Further. Knowing what I know now I would never perform a head swap with the motor still inside the car. Access is a PIA. IMO the chances of success are higher with the motor on the engine stand and access is soooo much easier. Frankly it's not that much work to pull the motor in a Mustang anyway. Tons of people have done the job in their driveway with nothing more than hand tools and a rented engine crane.
IMO the whole motor swap makes more sense because:
- The cost of the PI heads are often greater than the cost of a whole salvage yard motor. Many people will buy a salvage yard PI motor just to get the heads.

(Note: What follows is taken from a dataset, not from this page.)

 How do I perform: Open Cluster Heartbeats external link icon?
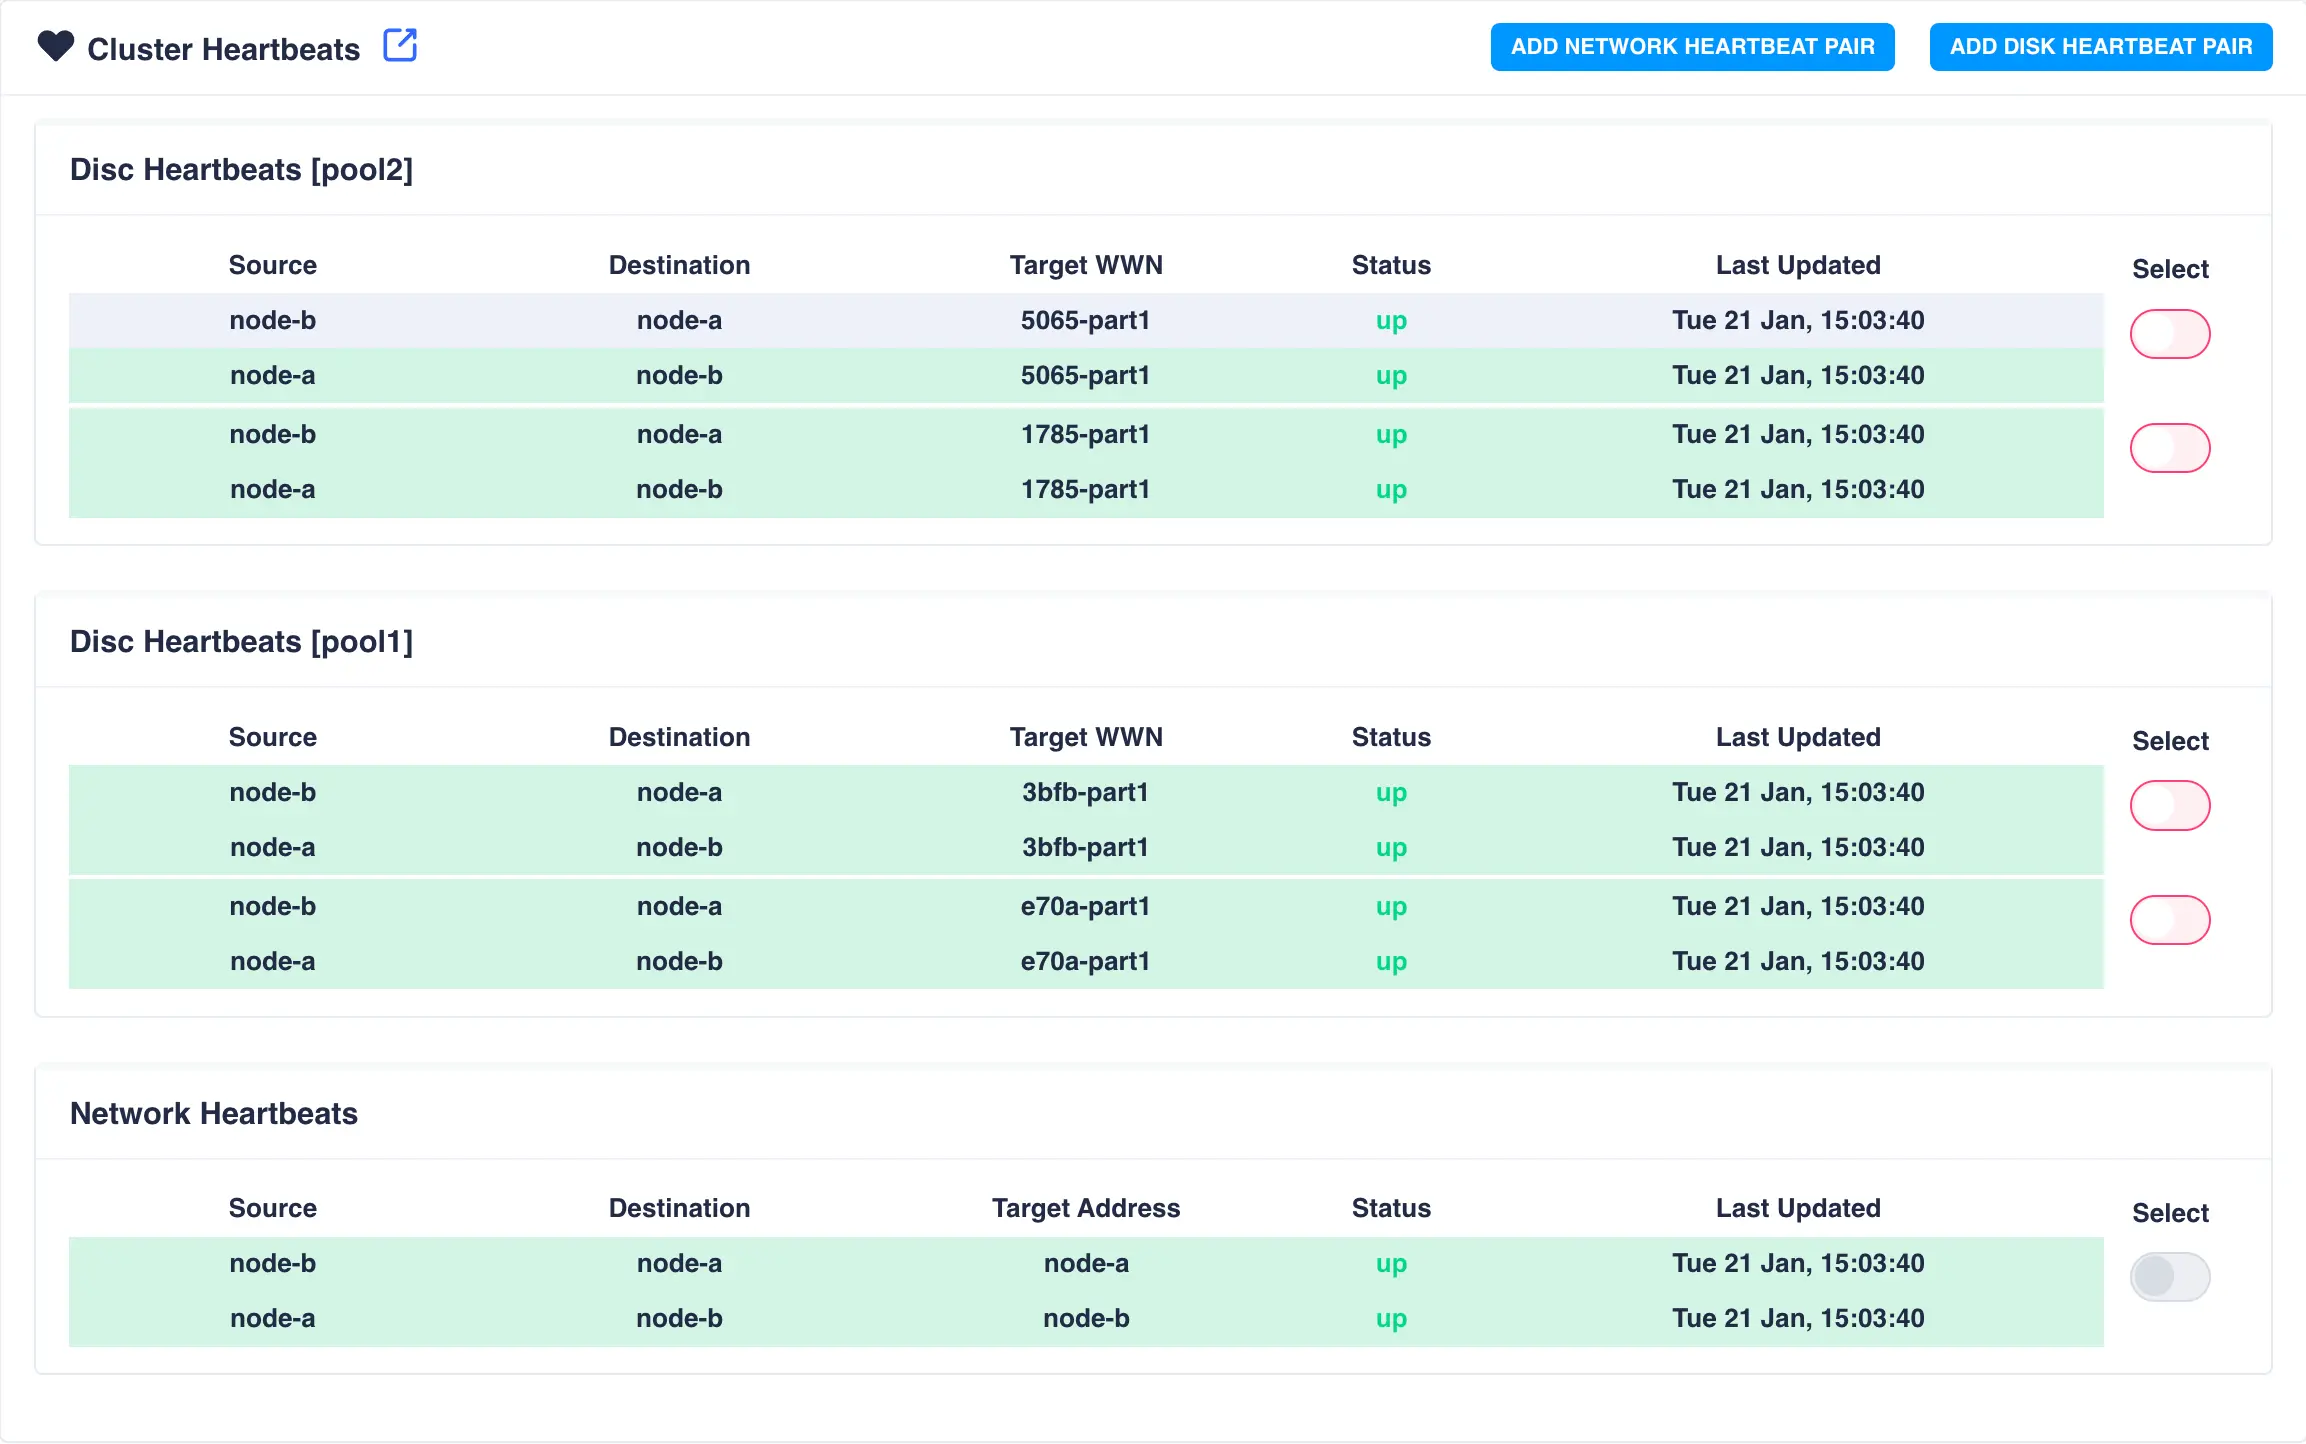(400, 46)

- The labor and cost of parts (head changing kit) need to be factored in. The head swap itself is not a trivial job.
- The whole motor swap is straight forward. Mostly swapping bolt on parts/wiring from one motor to the other.
- Possible to get a donor motor with much lower mileage than original.
- Much easier to perform some preventive maintenance while on the engine stand. Think seals, gaskets, timing chain (anytime motor has 150K+ miles).
When swapping in a PI motor into a non-PI application a tune is needed to get the full benefit of the PI motor. Note, the PI motor will run and will give some additional power with the stock tune.